Nevertheless, regulating AI remains a complex and sensitive challenge, partly because the technology is advancing so fast, partly because opinions on AI differ wildly. “People are starting to see AI as having agency rather than just analyzing data, as in self-driving cars,” remarks Faisal. “At a recent World Economic Forum crisis meeting on generative AI, some people said we need no regulations—the market will decide, while others said we should treat it like nuclear weapons because it is so dangerous. Thinking about AI in a way equivalent to medical device regulation may be sensible.”

What is the right approach to regulation?

Clearly, there is a balance to be struck between overly restrictive regulation and a laissez-faire approach to AI.

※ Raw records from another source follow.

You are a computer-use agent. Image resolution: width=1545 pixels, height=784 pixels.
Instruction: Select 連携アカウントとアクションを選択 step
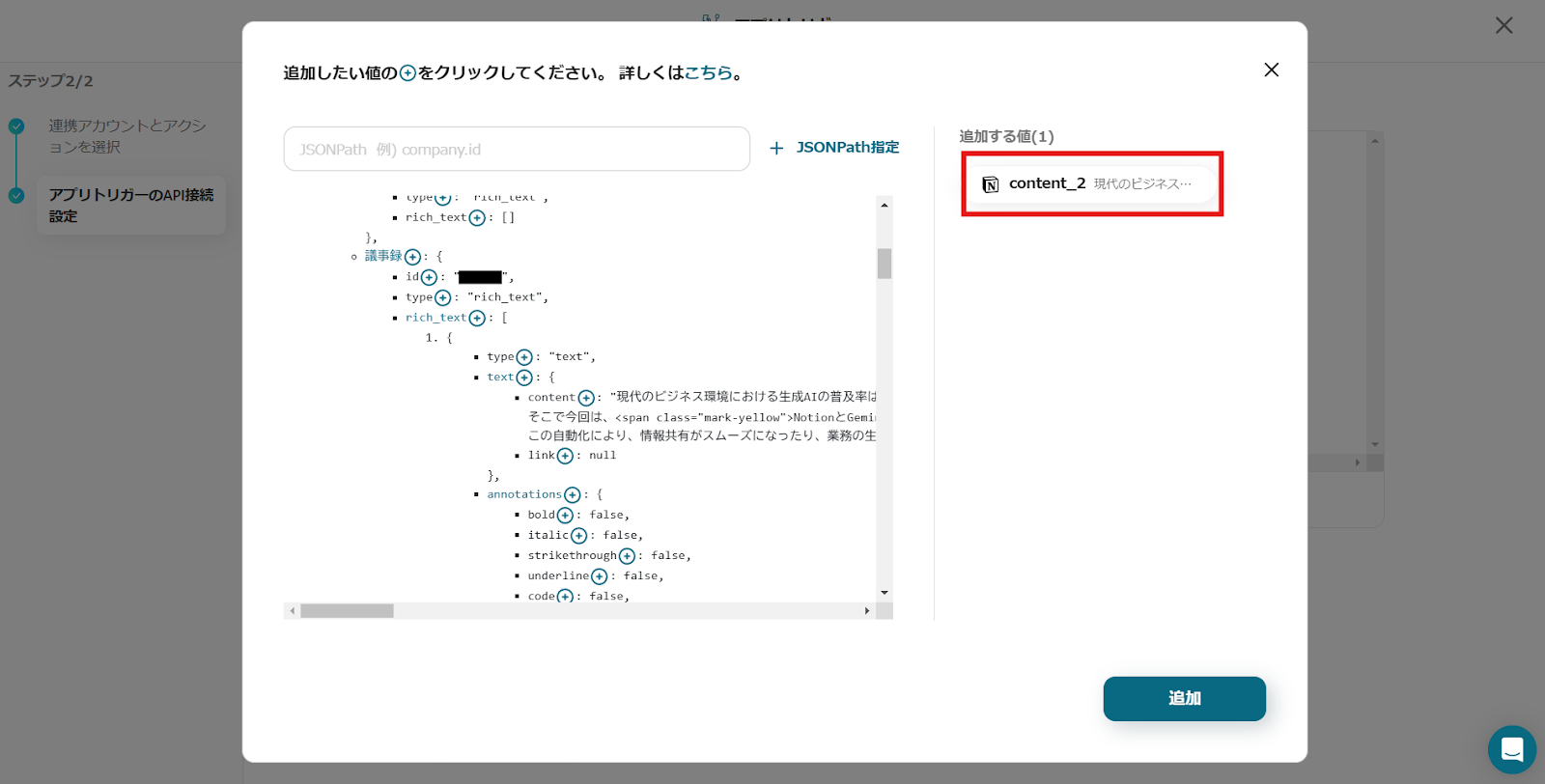127,136
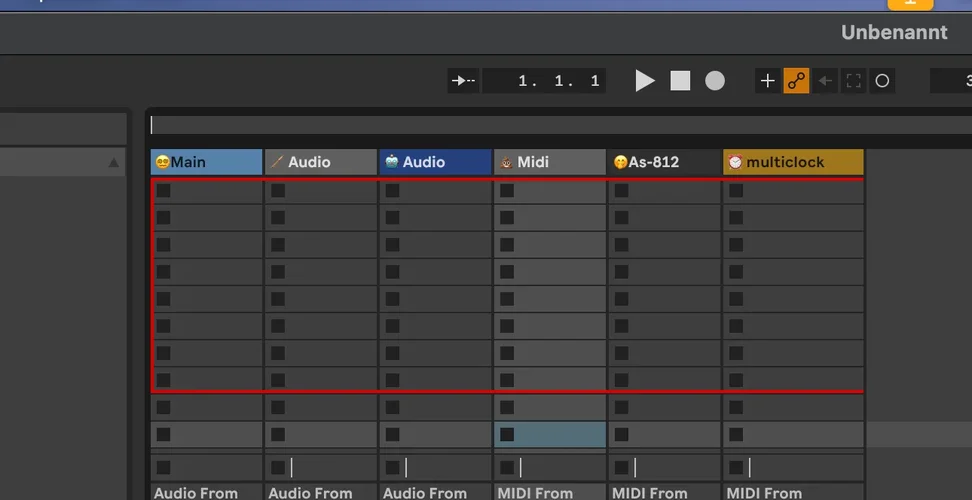Screen dimensions: 972x500
Task: Click the arrangement position 1. 1. 1 field
Action: point(559,81)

“I can’t think of a tech or modality that has advanced as quickly as AI, but I worry about the calls for broad, sweeping mandates and prohibitions without some demonstration of harm,” says Scarpelli. “You don’t want to make systemic change based on an outlier or a hypothetical. But an anti-regulatory approach to AI in health care cannot be taken seriously.”

“In other contexts—policing, facial recognition, and more—there are well demonstrated instances of harm and we can’t pretend that those don’t exist,” he adds. “We are pushing on a number of different agencies to find a way to maintain as much tech neutrality as possible but set the right goals around preventing harm. That is easier said than done.”

Ensuring a diverse mix in terms of race, gender, and industry background on the teams making the rules would be one way to limit the risk of implicit bias. Making sure accountability is a part of the process would also be vital. “There should be consequences, preferably legal and financial, to using AI in a manner that intentionally causes harm,” says Martin-Mercado.

Some voices, including researchers at Brookings Institution, are calling for a new federal agency to oversee advanced AI—an AI Control Council explicitly designed to address the AI control problem—but can such an agency, or existing regulators, look to a core set of values to define the regulatory framework?

Transparency, a recognition of potential bias, strict data privacy measures, a collaborative decision-making process, and the ability to adapt regulation as the technology evolves—these are the technical aspects. In terms of ethics, Scarpelli suggests that AI should: enhance access to health care; empower patients to manage their own health; strengthen the relationship patients have with their health care teams; and reduce administrative and cognitive burdens for both physicians and patients. The key point is that any regulation applies to the humans using AI, not to the AI itself.

“You can’t put ChatGPT in prison, and it doesn’t care if you turn it off,” says Faisal. “Any AI system is infinitely knowledgeable but also infinitely stupid, so AI must be a special team member working with a doctor.”

An AI system can quickly ingest expert decisions from very good doctors over many lifetimes, democratizing access to health care, and promoting the best treatment ideas. Humans, however, must have the last word on treatment.